### Text passage ###

Pressures to restructure, reengineer, reframe, repurpose, or otherwise change themselves; to constantly improve the efficiency, effectiveness, equity, and quality of their processes; and to collaborate or compete with others more effectively to better serve key external or internal customers

The related need to make best use of the expanding array of information, communication, and social networking technologies

The need to integrate plans of many different kinds—strategic, business, budget, information technology, human resource management, and financial plans and also short-term action plans

Leaders and managers of organizations and communities must think, act, and learn strategically, now and in the future, if they are to meet their legal, ethical, professional, organizational, community, and public service obligations successfully. Taking a strategic planning approach is a must if these organizations and communities are to compete, survive, and prosper—and if real public value is to be created and the common good is to be served.

This workbook addresses key issues in the design of an overall strategic planning process, from the initial stages through plan preparation, review, and subsequent implementation and evaluation. However, it only touches on the major elements of these processes. We therefore recommend that this workbook be used in tandem with the fourth edition of Strategic Planning for Public and Nonprofit Organizations (Bryson, 2011), which places this workbook’s and the accompanying implementation workbook’s guidance and worksheets in a broader context, provides information on other significant issues, reviews relevant details, and alerts users to important caveats.

### Supplied data ###

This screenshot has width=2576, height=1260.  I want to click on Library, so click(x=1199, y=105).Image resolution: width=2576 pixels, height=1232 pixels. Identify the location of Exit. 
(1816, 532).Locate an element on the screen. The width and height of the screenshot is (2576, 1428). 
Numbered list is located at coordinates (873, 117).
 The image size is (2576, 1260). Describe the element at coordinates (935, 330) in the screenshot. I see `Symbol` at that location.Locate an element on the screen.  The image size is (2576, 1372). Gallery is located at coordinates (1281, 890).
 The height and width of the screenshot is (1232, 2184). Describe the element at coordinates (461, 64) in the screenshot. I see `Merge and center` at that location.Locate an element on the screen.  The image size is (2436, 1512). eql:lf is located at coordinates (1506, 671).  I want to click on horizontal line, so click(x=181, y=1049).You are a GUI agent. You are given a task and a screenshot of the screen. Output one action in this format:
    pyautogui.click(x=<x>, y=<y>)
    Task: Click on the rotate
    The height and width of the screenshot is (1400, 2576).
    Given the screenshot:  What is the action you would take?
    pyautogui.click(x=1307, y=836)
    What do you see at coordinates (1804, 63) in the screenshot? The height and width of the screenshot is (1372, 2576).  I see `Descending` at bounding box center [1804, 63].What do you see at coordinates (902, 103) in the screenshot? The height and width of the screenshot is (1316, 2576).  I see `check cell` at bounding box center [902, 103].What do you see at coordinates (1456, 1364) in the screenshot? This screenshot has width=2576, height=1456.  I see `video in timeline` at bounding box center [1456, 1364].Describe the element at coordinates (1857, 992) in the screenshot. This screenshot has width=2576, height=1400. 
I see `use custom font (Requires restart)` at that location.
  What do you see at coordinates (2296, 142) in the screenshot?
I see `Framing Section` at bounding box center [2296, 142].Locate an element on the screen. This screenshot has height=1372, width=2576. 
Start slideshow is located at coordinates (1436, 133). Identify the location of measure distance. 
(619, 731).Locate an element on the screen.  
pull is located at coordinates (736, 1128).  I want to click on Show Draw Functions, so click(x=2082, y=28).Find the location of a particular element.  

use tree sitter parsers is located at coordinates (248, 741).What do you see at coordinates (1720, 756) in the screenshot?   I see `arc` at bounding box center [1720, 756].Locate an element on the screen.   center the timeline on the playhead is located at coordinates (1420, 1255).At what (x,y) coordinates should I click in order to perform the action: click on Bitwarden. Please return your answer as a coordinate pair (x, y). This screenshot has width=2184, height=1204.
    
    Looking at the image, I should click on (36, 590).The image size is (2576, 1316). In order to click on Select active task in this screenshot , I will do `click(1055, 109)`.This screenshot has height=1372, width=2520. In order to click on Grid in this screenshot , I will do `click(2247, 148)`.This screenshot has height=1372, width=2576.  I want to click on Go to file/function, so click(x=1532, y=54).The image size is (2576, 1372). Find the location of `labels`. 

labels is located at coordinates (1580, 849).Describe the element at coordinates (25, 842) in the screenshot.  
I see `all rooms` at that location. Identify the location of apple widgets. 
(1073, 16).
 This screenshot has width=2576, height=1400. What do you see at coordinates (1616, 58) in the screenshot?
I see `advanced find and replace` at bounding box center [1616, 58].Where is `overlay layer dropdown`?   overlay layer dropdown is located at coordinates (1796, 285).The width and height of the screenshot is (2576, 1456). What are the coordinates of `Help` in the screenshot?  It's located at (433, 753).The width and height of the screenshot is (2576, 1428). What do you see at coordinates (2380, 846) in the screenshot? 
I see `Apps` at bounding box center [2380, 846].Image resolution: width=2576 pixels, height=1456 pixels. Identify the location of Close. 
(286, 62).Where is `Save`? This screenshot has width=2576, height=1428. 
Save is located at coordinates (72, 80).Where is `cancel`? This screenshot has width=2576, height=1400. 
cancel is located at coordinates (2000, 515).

###

▸ **Task prompt**
Decide whether each statement agrees with the strategic planning passage above. Answer yes or no and quote the words of the passage that decide it.
(a) The workbook covers the major elements of the strategic planning process in full detail.
(b) The workbook is meant to be used together with the fourth edition of Strategic Planning for Public and Nonprofit Organizations.
(c) Human resource management plans are among the kinds of plans that need to be integrated.

▸ **Reply to the exercise**
(a) No: "it only touches on the major elements of these processes."
(b) Yes: "We therefore recommend that this workbook be used in tandem with the fourth edition of Strategic Planning for Public and Nonprofit Organizations (Bryson, 2011)"
(c) Yes: "strategic, business, budget, information technology, human resource management, and financial plans"